Erweiterungen und zusätzliche Spezifikationen sind notwendig, um die wichtigen Aspekte der

Simulation realisieren, wie z.B. die Transformation vom Modell zum Simulationsmodell oder

Es wird eine formelle Regelung für die Definition von Messgrößen und deren Erhebungsmechanismus eingeführt.

Es wird eine Sprache entwickelt, die sich als Vorprozessorsprache eignet, um Simulationsmodelle in

die Entwicklung verschiedener Zielsprachen (z.B. Java, C++, Simula). Um auch denjenigen, die mit Programmiersprachen unerfahren sind, Modellieren und Simulieren zu ermöglichen, wird eine sehr flexible, offene und erweiterbare Umgebung für visuelle Modellierung und Simulation vorgestellt, die durch ihre vollständige, objektorientierte Realisierung in der Programmiersprache Java sehr portabel, erweiterbar und vernetzbar ist, so dass sie für den Einsatz in einem heterogenen Internet oder einem anderen Netzwerk geeignet ist. Das Intranet ist bestimmt. Dies ermöglicht eine kooperative Arbeit von Benutzern mit unterschiedlichem Fachwissen (Modellierung, Biomedizin), sodass komplexe Modelle in interdisziplinärer Zusammenarbeit entstehen können.

Weiter wird gezeigt, wie mit Hilfe dieser Umgebung Wachstumshypothesen aus der

Zellbiologie von Epithelialgewebe vom Steady-State-Modell bis zum Zytotoxischen Experiment

Das Grundmodell wird repräsentiert und schrittweise verfeinert, indem es wiederverwendet wird. Die Nutzung dieser virtuellen Laborumgebung erweist sich in der prä-experimentellen Phase bei der Planung eines Experiments sinnvoll, wo Fragen wie: Ist die Hypothese, die dem Experiment zugrunde liegt, ausreichend genau formuliert oder dient das Experiment zur Fälschung / Bestätigung der Hypothese?

, die Auskunft über die

Wir können die Bedeutung eines geplanten biologischen Experiments ohne größere

Es ist nicht unerlässlich, die experimentellen Anstrengungen zu erzeugen, die ethisch unbedenklich sind (sie sterben nur

„Computer-

Zellen

(die Computerzeit ist weit über dem realen Datenverbrauch) und kostengünstig (die Computerzeit ist weit über dem realen Datenverbrauch).
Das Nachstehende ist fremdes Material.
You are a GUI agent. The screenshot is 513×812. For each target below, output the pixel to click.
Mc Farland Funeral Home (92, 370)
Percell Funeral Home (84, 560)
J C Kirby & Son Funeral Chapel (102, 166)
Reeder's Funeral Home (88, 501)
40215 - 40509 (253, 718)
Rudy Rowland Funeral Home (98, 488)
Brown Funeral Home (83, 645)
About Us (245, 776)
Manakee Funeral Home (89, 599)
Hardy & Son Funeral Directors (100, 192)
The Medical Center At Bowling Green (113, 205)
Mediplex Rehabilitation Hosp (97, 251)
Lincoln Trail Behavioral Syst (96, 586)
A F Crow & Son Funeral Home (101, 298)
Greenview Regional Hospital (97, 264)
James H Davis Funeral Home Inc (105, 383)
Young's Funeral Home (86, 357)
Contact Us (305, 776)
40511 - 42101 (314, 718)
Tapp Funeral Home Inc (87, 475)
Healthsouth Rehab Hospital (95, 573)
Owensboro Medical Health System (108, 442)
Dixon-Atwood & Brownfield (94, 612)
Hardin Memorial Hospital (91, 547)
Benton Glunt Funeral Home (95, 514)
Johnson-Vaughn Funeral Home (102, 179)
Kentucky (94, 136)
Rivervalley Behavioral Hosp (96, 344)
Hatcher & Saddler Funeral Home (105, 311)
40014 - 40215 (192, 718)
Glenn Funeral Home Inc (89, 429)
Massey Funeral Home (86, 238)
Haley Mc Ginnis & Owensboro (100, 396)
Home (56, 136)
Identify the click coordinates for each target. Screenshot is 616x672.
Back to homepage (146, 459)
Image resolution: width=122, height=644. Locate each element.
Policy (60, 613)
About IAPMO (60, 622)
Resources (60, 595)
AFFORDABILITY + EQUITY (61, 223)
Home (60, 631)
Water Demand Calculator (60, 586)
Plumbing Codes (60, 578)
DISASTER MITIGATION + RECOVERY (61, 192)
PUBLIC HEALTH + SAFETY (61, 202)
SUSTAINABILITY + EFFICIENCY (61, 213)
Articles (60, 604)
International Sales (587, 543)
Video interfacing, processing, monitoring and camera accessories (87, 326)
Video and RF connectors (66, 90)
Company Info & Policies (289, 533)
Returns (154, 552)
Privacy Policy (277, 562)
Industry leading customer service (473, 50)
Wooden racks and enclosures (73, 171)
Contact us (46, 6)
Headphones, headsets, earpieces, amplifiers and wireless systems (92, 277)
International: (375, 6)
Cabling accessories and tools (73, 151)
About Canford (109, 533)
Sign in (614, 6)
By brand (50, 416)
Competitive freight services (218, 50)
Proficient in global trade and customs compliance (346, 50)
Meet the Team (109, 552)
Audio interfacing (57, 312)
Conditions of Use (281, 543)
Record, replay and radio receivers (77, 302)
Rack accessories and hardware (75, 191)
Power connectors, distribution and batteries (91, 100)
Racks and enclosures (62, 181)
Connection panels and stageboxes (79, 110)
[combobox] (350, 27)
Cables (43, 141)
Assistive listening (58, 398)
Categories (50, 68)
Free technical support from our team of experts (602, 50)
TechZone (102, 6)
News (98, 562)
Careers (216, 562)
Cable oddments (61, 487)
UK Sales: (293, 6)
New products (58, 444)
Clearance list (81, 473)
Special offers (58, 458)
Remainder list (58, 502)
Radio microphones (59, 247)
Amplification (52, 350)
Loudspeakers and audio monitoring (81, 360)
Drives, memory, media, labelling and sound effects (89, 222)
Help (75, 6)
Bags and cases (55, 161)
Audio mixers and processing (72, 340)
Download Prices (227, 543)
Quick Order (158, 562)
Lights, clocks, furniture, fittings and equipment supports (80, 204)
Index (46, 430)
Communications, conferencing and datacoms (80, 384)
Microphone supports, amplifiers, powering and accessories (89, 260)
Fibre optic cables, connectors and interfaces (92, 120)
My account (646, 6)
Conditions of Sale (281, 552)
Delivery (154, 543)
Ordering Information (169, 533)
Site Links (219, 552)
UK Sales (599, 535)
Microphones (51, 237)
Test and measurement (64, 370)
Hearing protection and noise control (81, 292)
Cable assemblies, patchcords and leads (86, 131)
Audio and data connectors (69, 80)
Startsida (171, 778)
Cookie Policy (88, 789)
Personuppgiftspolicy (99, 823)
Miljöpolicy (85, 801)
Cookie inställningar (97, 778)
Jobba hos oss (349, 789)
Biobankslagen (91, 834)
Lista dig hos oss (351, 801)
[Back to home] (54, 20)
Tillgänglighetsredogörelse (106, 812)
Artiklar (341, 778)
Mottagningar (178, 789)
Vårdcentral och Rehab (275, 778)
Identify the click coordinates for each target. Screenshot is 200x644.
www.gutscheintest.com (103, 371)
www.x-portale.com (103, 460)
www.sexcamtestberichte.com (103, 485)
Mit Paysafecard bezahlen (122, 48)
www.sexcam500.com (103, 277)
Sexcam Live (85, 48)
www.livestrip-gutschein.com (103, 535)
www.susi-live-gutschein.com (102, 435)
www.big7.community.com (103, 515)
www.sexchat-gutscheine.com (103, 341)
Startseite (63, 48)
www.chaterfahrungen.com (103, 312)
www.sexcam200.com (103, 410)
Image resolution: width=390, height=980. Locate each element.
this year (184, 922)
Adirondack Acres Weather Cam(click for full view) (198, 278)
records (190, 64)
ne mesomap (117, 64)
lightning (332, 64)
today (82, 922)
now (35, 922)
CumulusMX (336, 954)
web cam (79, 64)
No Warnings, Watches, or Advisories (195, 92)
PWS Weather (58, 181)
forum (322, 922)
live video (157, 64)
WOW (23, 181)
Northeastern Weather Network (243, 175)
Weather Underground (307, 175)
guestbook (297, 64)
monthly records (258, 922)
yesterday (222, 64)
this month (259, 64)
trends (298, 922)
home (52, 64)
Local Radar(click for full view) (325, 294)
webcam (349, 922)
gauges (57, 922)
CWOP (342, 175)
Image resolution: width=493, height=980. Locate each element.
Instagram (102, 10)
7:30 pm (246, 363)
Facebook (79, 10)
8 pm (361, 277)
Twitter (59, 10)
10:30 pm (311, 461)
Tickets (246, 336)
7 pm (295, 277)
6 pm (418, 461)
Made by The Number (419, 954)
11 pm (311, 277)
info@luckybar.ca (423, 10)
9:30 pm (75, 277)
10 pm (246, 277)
Die Zeit des biologischen Experiments kann untersucht werden.

Eine virtuelle Laborumgebung ist ein entscheidender Beitrag zur Vermeidung von

Zellbiologie kann übliche Tierversuche durchführen.

In der Analyse verschiedener Experimente können nicht nur neuartige Konzepte ausprobiert werden

sind, aber auch störende, die experimentellen Beobachtungen verzerrenden Parameter oder

Es werden Methoden identifiziert, so dass geplante Folgeversuche solche Ergebnisse erzielen.

Die Kommission ist der Auffassung, daß Die beschriebene Umgebung stellt somit einen sinnvollen Ansatz im Methodenrepertoire der modernen Biomedizin dar, der die Erforschung und Entwicklung neuartiger Hypothesen zur Gesundheit und Krankheit von Zellgeweben unterstützt und dazu beitragen kann, vielversprechende Therapien ethisch unbedingt auszuprobieren.